In April 2007, Hellas Gold S.A. also entered into a third off-take agreement
with MRI Trading AG ("MRI Trading") of Switzerland for the sale of an additional
25,000 wmt of gold concentrates previously produced at the Olympias mine in
Greece. Hellas Gold will receive payment for the full 25,000 wmt of concentrates
up-front upon shipment of the first lot in Q2 2007. MRI Trading also has the
option to increase its order by a further 25,000 wmt, which is exercisable by 31
July 2007.

Hellas Gold has now secured the sale of a total of 209,000 wmt of Olympias
concentrates (containing approximately 148,000 oz of gold) over a three year
period to four different off-takers - Golden China, MRI Trading AG, a subsidiary
of Celtic Resources and Euromin S.A. - with expressions of interest to sell up
to an additional 132,000 wmt of concentrates if the initial shipments are
successful.

Hellas Gold plans to resume underground mining operations at Olympias after the
necessary permits are awarded, producing further gold bearing pyrite
concentrates for sale to existing and new off-takers.

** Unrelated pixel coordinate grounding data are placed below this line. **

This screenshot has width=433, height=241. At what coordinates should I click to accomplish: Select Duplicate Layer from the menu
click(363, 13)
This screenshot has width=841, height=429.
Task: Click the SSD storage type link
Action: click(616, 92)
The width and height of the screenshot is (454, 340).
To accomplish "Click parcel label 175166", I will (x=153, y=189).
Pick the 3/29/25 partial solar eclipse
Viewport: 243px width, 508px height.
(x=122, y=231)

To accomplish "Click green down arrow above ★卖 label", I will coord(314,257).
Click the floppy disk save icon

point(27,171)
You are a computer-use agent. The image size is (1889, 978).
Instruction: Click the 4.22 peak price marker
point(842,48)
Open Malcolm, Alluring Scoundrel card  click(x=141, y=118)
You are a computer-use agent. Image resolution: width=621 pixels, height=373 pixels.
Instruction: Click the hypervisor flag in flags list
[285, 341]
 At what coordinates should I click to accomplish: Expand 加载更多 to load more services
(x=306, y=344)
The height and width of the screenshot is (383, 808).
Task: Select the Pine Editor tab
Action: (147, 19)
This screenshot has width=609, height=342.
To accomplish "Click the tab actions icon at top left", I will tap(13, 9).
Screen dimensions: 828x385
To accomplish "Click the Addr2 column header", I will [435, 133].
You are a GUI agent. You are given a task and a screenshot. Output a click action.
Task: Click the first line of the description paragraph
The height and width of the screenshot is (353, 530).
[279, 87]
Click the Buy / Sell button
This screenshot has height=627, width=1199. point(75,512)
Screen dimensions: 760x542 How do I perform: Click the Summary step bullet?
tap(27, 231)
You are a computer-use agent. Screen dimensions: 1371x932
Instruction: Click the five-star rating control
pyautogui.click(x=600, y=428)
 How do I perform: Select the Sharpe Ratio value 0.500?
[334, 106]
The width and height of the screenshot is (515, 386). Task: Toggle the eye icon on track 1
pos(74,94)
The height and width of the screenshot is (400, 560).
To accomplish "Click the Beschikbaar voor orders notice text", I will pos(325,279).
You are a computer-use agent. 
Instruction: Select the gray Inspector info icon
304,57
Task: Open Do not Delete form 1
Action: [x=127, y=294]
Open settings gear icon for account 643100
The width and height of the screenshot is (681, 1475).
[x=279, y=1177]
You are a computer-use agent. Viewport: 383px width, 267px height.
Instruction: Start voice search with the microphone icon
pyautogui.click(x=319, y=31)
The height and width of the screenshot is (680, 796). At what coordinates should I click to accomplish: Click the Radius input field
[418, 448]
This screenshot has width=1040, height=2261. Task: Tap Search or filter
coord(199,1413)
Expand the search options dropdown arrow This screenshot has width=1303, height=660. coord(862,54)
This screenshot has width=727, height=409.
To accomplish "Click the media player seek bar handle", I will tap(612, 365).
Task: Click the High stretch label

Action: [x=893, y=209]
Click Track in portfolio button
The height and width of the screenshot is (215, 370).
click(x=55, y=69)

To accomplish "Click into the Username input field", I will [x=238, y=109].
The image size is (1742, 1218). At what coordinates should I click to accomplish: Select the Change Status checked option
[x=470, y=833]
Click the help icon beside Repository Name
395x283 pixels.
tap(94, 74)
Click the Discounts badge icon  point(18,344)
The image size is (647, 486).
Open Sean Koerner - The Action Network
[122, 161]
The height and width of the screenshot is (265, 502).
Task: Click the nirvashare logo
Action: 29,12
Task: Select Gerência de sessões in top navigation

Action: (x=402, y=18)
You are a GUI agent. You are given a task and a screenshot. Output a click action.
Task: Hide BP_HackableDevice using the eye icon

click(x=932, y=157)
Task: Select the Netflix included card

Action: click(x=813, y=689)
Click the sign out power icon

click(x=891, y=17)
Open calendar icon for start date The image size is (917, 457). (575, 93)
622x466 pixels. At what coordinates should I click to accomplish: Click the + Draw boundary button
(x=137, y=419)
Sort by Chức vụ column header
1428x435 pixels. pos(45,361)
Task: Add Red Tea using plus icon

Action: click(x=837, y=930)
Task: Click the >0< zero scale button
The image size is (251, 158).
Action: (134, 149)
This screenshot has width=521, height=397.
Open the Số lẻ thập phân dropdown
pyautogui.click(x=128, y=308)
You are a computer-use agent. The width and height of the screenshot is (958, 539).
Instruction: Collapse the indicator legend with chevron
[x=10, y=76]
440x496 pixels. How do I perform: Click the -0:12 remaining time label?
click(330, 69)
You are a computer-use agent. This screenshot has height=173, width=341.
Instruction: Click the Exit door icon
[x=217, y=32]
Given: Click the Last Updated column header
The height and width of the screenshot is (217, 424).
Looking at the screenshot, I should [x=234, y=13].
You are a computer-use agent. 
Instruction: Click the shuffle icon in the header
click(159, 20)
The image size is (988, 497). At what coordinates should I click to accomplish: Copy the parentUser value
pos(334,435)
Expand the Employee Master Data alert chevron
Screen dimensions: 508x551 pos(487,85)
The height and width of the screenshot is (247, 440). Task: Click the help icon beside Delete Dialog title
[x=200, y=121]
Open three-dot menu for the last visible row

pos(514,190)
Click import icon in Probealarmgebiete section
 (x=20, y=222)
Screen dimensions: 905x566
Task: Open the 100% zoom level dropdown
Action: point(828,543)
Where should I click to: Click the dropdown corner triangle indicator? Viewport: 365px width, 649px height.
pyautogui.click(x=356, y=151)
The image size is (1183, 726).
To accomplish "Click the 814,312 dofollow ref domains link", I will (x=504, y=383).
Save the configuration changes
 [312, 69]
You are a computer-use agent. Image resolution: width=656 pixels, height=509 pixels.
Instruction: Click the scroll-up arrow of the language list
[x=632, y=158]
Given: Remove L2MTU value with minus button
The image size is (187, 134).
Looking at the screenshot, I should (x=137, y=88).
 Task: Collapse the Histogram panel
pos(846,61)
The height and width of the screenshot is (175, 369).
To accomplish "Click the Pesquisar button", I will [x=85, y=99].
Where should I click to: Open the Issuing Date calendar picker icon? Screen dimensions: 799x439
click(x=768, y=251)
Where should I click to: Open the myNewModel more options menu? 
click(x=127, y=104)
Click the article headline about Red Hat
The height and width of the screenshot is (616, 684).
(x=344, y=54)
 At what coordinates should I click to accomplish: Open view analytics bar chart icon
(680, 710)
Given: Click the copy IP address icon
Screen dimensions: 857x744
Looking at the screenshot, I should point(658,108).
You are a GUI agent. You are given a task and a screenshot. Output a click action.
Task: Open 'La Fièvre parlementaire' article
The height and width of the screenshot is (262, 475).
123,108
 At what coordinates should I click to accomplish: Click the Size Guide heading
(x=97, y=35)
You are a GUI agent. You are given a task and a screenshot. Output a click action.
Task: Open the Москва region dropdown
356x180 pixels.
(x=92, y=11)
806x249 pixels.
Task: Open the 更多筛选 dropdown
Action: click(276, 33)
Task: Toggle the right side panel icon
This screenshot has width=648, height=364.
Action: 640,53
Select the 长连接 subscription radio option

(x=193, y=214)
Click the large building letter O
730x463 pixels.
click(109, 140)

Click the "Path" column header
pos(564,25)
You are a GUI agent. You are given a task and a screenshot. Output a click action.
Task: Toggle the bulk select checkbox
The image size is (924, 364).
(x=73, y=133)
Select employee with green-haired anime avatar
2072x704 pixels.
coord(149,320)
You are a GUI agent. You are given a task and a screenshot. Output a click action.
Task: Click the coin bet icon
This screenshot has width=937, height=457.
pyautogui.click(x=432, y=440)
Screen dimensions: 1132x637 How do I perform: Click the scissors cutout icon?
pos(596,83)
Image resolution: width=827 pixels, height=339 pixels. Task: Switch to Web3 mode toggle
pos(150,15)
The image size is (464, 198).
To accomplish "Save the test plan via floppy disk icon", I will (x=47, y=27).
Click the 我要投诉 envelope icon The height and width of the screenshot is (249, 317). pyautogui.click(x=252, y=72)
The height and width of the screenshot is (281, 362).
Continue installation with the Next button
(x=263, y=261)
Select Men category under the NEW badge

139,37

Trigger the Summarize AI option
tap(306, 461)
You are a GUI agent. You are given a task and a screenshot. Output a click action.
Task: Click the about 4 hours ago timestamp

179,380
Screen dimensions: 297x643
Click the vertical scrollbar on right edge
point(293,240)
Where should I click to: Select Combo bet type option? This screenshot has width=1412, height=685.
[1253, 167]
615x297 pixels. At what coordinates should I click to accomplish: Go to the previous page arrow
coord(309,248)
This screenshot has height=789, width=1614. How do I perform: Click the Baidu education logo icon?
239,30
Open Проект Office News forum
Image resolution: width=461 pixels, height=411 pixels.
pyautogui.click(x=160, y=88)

The price payable for the concentrates varies with the prevailing gold price.
The agreements produce an attractive return for Hellas Gold at a gold price of
US$500/oz.

Skouries technical feasibility study nearly completed - Hellas Gold has
completed most technical studies for the final bankable feasibility study on its
Skouries project in Northern Greece. Skouries is a typical gold-copper porphyry
deposit that forms a near vertical pipe. These studies include:

   * A cost and definition study for the process plant and associated
     infrastructure, undertaken by Aker Kvaerner Engineering Services
   * A cost and definition study for underground mechanical and electrical
     utilities, undertaken by Scott Wilson Mining
   * The design of the tailings management facility, undertaken by Golder
     Associates
   * A study of hydrogeology and creek boundaries by the Greek Institute of
     Geology & Mineral Exploration (IGME), to be used in the development of a new
     hydrogeological model
   * A reserves estimate, undertaken by SRK Consulting
   * Mining studies undertaken by SRK Consulting, Scott Wilson Mining and
     other international consultants.

Mining studies carried out to date confirm that Skouries can be mined as a low
strip open pit operation and as a highly productive underground mine. This would
produce annually up to 43,000t of copper and 220,000 oz of gold over a mine life
of over 20 years. This production rate is shown to be sustainable based on the
detailed mine design carried out by SRK Consulting and benchmarking with other
comparable mines.

The metallurgy at Skouries is considered to be straight-forward. The processing
will comprise gyratory crushing for open pit and underground ore, single-stream
SAG and ball-mill grinding. Approximately 30% of gold will be recovered by a
gravity circuit to produce dore on site. A highly-marketable copper/gold
concentrate will also be produced by conventional froth flotation, thickening
and filtration.

Extensive testwork completed by Lakefield Research and other consultants has
shown average recoveries of 84% gold and 91% copper can be achieved. Concentrate
grades of approximately 26% copper and averaging 27g/t gold are expected.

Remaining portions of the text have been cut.